Security drift is another issue. Anti-virus may not be updated, for example. This is particularly prevalent where machines are used by an employee´s family. With most users having administrator rights, it is easy for them to switch off personal firewalls, decline AV updates, etc. For devices outside the network, it is also often difficult to ensure that they are updated with security patches.

Then there are the better-known dangers of using wireless mobile. These include broadcasting log-ins, passwords and key company data; breaching data protection regulations; the illegal use of wireless bandwidth by others (with all the legal implications this entails); theft of personal information (including passwords); identity theft; and opening up the corporate network to data theft and financial fraud.

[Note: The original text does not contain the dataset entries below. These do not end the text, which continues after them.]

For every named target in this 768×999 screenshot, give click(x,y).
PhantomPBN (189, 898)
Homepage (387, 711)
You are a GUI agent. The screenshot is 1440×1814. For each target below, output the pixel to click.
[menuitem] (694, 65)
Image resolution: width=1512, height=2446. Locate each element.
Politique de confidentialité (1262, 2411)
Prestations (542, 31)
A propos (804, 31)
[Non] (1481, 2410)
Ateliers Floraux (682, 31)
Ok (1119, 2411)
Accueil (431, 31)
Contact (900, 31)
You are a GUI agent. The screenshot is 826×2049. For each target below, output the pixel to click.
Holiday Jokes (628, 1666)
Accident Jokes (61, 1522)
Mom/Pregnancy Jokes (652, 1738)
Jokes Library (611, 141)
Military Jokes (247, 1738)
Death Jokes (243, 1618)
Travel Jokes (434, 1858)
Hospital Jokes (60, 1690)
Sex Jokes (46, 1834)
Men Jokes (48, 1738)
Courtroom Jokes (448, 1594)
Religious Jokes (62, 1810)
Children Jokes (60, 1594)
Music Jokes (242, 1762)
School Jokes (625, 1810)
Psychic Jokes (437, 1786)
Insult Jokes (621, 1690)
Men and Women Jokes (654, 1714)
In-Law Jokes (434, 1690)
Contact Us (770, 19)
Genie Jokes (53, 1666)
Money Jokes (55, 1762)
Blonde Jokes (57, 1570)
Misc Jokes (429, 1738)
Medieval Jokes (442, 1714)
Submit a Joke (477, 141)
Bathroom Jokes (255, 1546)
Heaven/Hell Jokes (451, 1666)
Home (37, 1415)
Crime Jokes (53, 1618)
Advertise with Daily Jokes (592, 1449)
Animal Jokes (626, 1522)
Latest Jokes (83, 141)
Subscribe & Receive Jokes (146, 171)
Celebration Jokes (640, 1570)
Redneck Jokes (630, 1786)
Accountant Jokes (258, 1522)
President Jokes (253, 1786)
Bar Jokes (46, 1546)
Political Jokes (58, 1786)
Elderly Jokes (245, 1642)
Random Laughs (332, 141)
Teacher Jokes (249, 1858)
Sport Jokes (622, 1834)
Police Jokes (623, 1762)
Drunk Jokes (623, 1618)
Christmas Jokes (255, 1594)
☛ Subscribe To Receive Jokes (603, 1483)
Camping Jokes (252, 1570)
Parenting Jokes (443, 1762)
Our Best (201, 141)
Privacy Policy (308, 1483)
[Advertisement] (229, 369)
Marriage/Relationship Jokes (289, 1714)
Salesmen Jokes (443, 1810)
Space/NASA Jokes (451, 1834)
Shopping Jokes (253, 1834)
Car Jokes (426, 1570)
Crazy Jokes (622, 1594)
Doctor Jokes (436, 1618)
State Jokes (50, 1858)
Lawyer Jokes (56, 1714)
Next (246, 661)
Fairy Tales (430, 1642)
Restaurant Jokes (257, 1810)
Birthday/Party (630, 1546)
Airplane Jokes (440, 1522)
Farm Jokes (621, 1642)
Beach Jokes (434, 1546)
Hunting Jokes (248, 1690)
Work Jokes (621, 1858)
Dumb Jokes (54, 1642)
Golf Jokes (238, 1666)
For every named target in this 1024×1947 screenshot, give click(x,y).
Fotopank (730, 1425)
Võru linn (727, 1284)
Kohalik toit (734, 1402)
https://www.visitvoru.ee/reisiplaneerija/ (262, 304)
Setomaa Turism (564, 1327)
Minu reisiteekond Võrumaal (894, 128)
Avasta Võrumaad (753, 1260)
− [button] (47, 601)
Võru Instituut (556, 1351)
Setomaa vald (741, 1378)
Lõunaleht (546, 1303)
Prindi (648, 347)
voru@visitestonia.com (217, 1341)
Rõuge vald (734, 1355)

There are a number of solutions to these issues, but I am focussing on one in particular which brings back control of the mobile device to a company´s IT department – usually the owner of the device. This solution protects an organisation from the effects of use, misuse, negligence and abuse by users, which can include use by their families and sometimes even their friends.

Endpoint security (EPS) systems control the individual device accessing the network. They come in varying shapes and combinations, but basically they cover three elements: policy management; access rights; network protection.

Some solutions combine anti-virus with firewall technologies. Some combine intrusion prevention, standard firewall rules and application protection. Others focus on regulating the applications running on the system. A number also manage access rights based on the security status of the device – e.g. is the connection wireless?

EPS solutions can determine the policies that the remote/mobile connection device can be used for and apply these policies. Coupled with central management, they can also ensure that firewall, AV and security patches are used when they should be.

Many EPS solutions enable you to decide which level of access to provide, based on the current level of security of the user´s machine. This approach lets you reclaim management of your remote kit, decide what policies to implement, secure it, and protect your network.

Some products, such as Sky Recon´s Storm Shield, will allow you to determine the access right you give to users depending on where they´re connecting from (e.g. a wireless hotspot). Or you may control your access depending on the security status of the device. For example, you will probably want to restrict access for someone running a machine that hasn´t applied the latest patches.

You also need to consider the level of control you have over remote users. If staff or customers are connecting using their own machines, you will have a different level of control than if they´re using company equipment. In this case, access rights become a more important element than remote policy management.

With a range of solutions from companies such as Check Point, SkyRecon and Premeo, EPS is an increasingly important and popular route to securing and managing remote access to the network.